Ma la visione è anche una sfida, perché Pfeiffer non può sapere con
certezza, fino all'ultimo, se l'azzardo progettuale potrà realizzarsi, se
le tensioni che mette alla prova reggeranno il peso della materia. Come
per gli antichi costruttori di cattedrali, il progetto vertiginoso non
garantiva mai il risultato ma era l'embrione di una crescita ancora tutta
da verificare ed eventualmente trasformare empiricamente.

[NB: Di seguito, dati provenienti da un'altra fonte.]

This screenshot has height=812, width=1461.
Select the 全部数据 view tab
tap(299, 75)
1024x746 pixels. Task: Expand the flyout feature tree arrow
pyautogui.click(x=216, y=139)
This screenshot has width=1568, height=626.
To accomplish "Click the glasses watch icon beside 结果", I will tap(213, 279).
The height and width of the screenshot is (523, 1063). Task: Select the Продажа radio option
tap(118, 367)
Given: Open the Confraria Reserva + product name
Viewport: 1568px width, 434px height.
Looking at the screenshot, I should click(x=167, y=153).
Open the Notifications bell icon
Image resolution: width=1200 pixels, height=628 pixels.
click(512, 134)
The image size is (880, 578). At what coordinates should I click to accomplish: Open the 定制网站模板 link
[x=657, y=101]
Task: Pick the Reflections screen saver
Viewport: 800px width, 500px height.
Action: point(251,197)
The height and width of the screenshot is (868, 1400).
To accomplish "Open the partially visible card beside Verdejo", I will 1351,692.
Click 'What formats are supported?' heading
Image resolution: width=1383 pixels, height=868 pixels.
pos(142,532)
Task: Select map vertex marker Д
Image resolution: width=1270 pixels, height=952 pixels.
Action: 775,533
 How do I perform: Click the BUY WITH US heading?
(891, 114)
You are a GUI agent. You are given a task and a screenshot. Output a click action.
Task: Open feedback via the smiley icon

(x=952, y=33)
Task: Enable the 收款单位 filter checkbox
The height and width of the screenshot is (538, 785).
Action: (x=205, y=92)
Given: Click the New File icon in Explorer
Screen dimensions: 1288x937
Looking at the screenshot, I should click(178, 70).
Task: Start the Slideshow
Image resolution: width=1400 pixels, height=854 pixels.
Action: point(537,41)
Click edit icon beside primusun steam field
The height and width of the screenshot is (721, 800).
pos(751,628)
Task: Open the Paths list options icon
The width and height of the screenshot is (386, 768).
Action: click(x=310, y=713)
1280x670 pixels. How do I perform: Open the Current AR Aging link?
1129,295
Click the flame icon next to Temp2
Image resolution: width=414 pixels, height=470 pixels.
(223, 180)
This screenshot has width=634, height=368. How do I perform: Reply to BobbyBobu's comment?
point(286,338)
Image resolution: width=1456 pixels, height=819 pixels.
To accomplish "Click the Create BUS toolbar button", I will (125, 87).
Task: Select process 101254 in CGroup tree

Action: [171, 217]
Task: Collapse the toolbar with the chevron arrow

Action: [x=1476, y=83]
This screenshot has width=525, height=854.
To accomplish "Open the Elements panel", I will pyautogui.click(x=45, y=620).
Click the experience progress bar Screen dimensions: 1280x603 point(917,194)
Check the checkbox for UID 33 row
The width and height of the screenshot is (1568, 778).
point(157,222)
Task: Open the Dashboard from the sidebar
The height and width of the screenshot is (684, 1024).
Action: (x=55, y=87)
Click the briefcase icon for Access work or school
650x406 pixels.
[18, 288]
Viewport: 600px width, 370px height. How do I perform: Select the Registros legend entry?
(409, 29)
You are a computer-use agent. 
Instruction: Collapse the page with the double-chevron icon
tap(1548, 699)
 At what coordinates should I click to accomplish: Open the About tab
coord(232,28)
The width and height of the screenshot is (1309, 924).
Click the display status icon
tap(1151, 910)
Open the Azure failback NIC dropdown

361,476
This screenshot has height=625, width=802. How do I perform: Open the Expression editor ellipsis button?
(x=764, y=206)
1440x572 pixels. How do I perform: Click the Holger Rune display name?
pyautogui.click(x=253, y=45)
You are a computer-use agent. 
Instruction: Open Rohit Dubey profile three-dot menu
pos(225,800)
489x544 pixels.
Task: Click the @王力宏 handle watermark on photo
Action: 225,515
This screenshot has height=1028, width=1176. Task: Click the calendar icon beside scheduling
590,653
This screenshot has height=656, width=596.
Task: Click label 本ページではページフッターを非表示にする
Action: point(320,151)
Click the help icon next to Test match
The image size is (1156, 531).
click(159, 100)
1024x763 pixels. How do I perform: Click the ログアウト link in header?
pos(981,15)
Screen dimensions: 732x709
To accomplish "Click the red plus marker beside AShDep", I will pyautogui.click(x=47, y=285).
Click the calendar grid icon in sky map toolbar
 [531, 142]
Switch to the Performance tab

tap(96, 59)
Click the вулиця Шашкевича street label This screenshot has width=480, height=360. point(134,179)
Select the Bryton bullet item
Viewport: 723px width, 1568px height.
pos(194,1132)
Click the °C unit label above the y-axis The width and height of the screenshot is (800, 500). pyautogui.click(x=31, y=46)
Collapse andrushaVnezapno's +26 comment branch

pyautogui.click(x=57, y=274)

Ogni pietra
scolpita ed edificata era nel medesimo tempo un'azione materiale visibile
e un'azione simbolica invisibile, due azioni ugualmente necessarie e
indissolubili: perchè il tempio costruito per il mondo si compia con
verità e forza è necessario che nello stesso tempo sia compiuta la
costruzione del tempio interiore. Artificio della natura.